The craft beer movement has brought us a whole lot of amazing brews, many of which are creatively packaged and named. It must surely be a big part of the attraction, because even though I’m no beer drinker, I’m seduced by this, every time. Which has a lot to do with how I end up with a bunch of beers at home that I don’t know what to do with.
Darling Brew – in Darling, funnily enough – came into being in 2010 when co-founders Kevin and Philippa Wood set off on an open-ended trip through Africa. Long story short, an unexpected encounter resulted in the microbrewery, and an ever-evolving and -growing range of beers.

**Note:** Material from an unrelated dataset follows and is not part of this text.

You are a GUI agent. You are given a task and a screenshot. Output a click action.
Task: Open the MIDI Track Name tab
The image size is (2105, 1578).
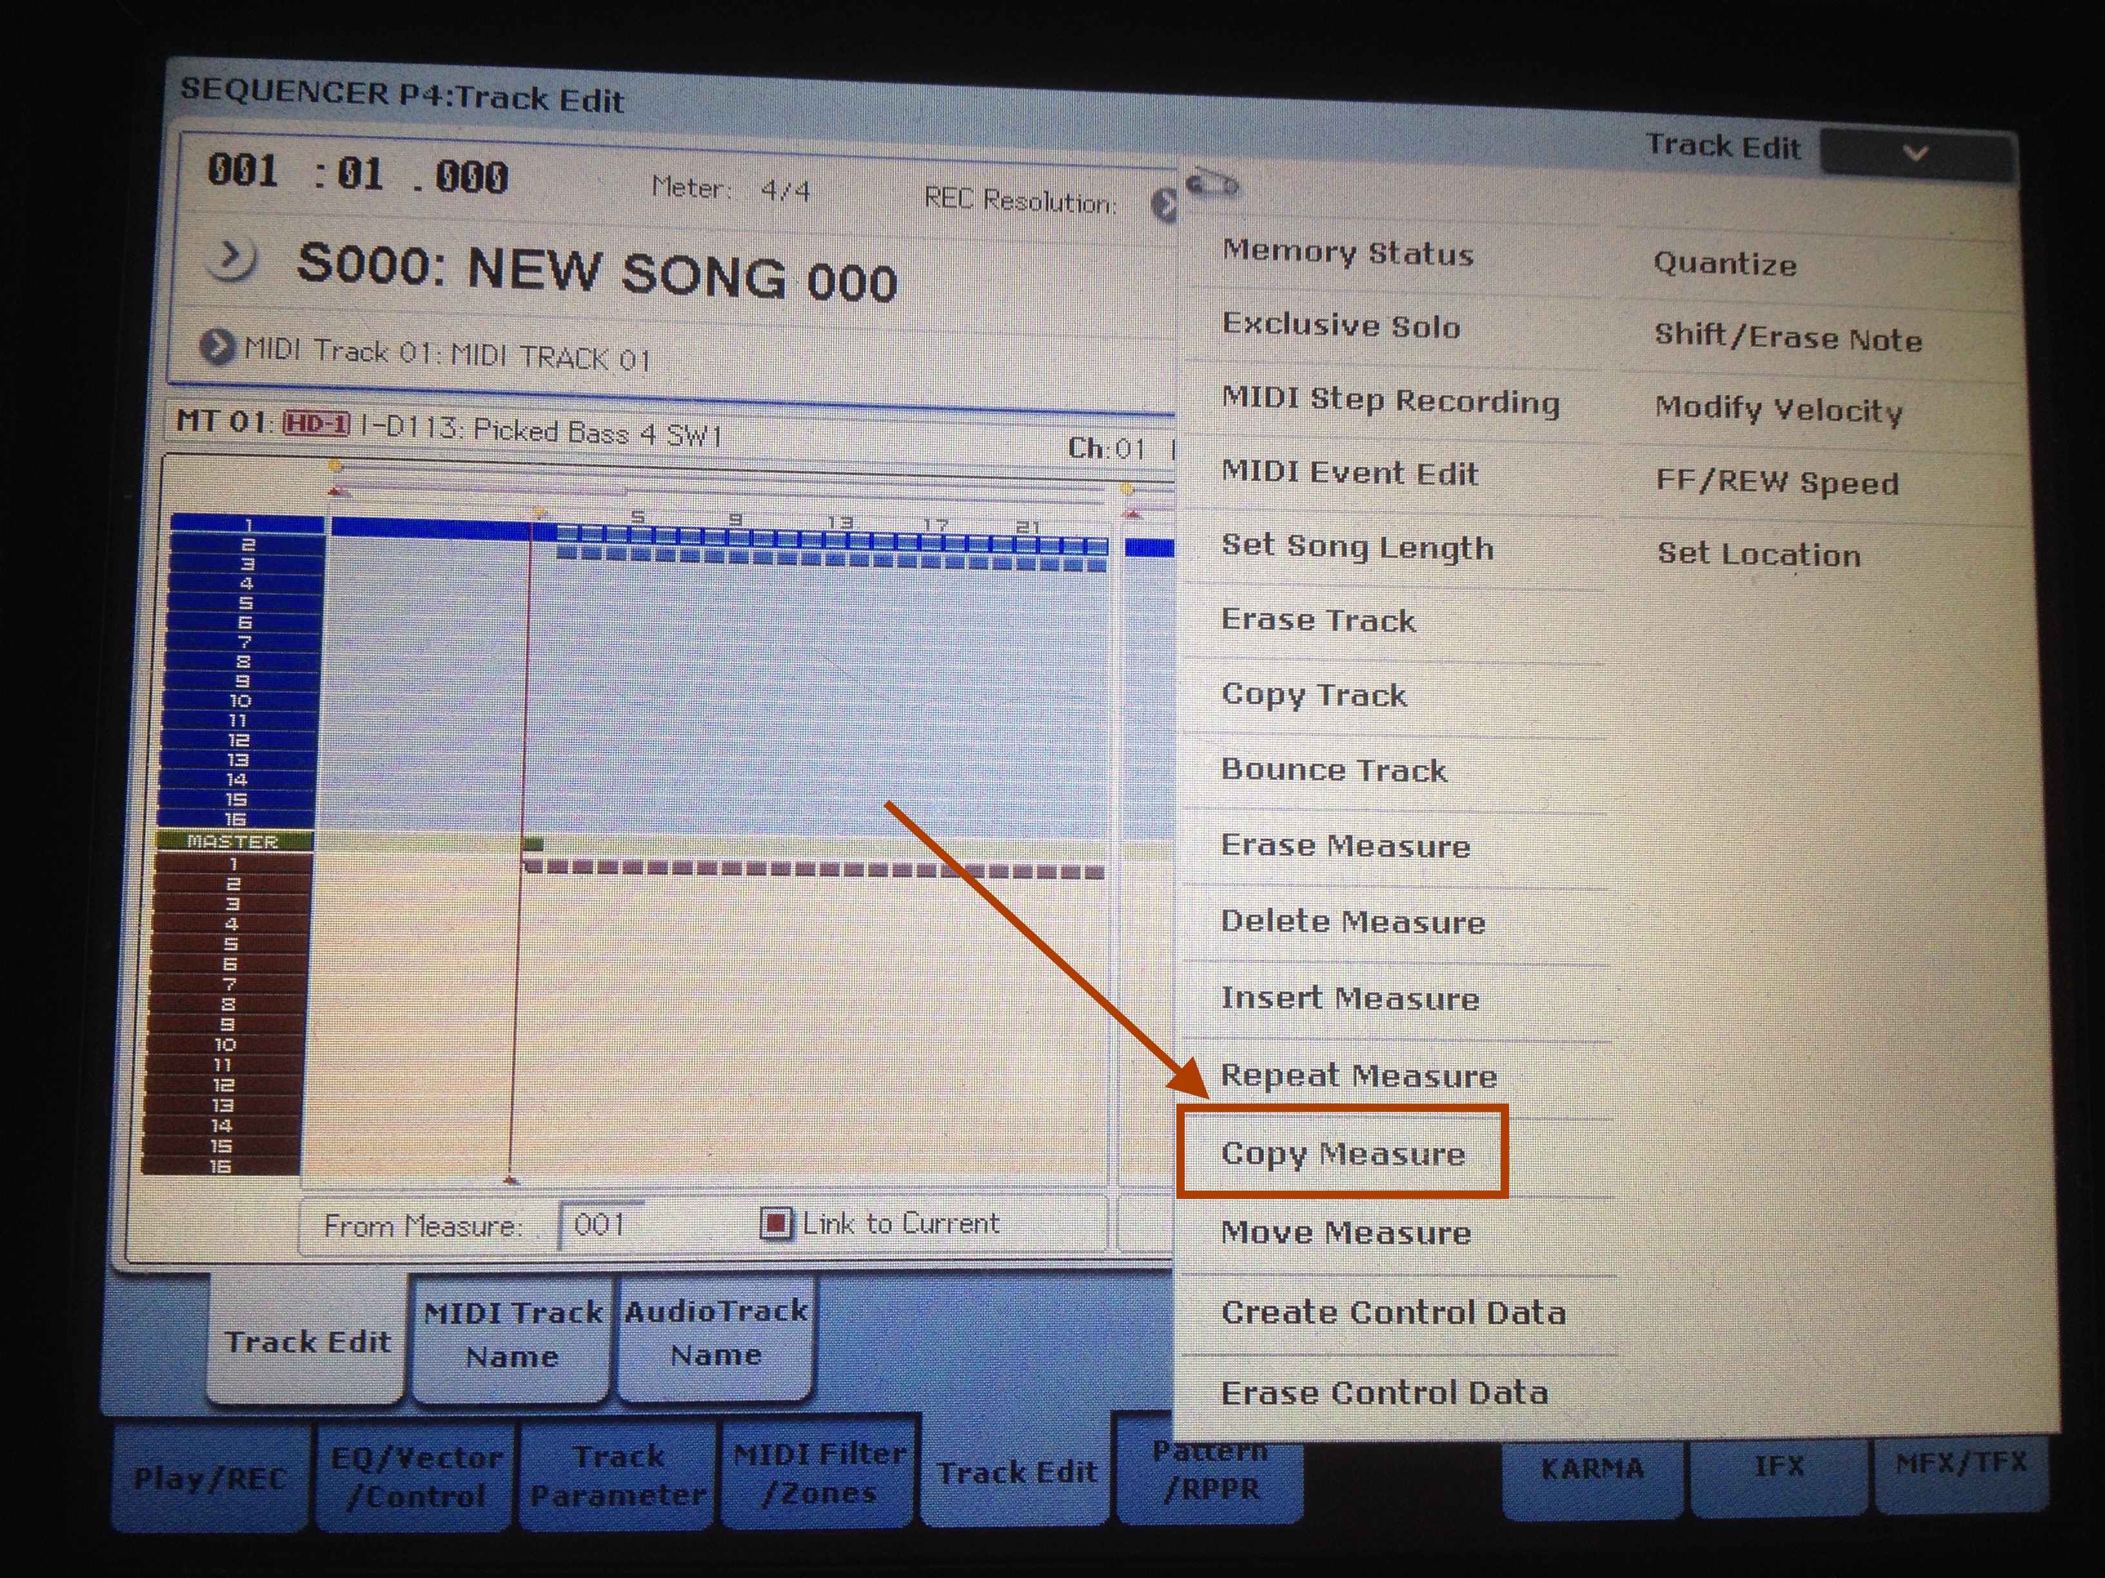click(512, 1334)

The branding takes its cue from nature and sustainability, and the concept of “slow beer” (which came out of a red-wine-fuelled night and scribbled notes; I know the feeling well). Slow Beer is not only the name of Darling’s first brew, but the philosophy which encompasses all the beers, and the fermentation process.
While a drive out to Darling Brew in Darling is always a fun road trip, Capetonians can now get their fix closer to home. At the beginning of March, 2019, Darling Brew Woodstock opened its doors. The beers are available on tap or in bottles – some even in cans, like the new Pixie Dust, a golden Weiss inspired by the Cape honey bee – as well as plenty of well-priced wines, cocktails and spirits. The Woodstock outlet is, however, mainly a restaurant, in partnership with Verde Hotels.

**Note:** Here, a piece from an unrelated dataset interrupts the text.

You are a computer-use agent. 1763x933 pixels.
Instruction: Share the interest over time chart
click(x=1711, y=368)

“I think the unique selling point of Woodstock is that Darling Brew is known for its very wide range of beers,” says Philippa. “However, most establishments will only stock one or two of this range. Woodstock brings you a wide selection of DB which is ever-changing according to the seasons. For example, the limited edition Black Mist Orange and the hoppy Bone Crusher. People will definitely drink beers here they didn’t even know existed!”
Says Verde owner Mario Delicio: “We simply felt that Darling needs an additional tasting room close to Cape Town. Since Woodstock is already home to various craft breweries, and is a trendy suburb, we felt we should be there as well. And of course we wanted to have an additional place where all the Darling beers would be available.”
Hotel Verde at Cape Town airport is, as the name suggests, a green hotel. It is energy-efficient, uses a greywater recycling system and has a zero-waste-to-landfill goal. This ethos is the perfect match for Darling Brew’s sustainability efforts which have been in place since the get-go. DB has a four-star Green Star SA Existing Building Performance V1 certification, and is the first brewery in South Africa to be certified by the Green Building Council of South Africa. In 2015, Hotel Verde achieved the highest six-star certification in the same category, the first hotel in Africa to achieve this. The GBSA “works with its membership community to champion a collective cause – to accelerate the development and adoption of best green building practices so that all buildings are designed, built and operated in an environmentally sustainable way”.
Beer and food go hand in hand at DB Woodstock. If you don’t already have a favourite, tap into the Big Daddy tasting of eight brews as an introduction. These include the original Slow Beer, Gypsy Mask native ale, Black Mist black ale, Thunder Bird IPA, Blood Serpent carbon-neutral pilsner, Rogue Pony and Pearl Rose pale ales, and Bone Crusher wit beer. Each comes with an explanatory card, but if you need human interaction to guide you, the staff are on hand to do so.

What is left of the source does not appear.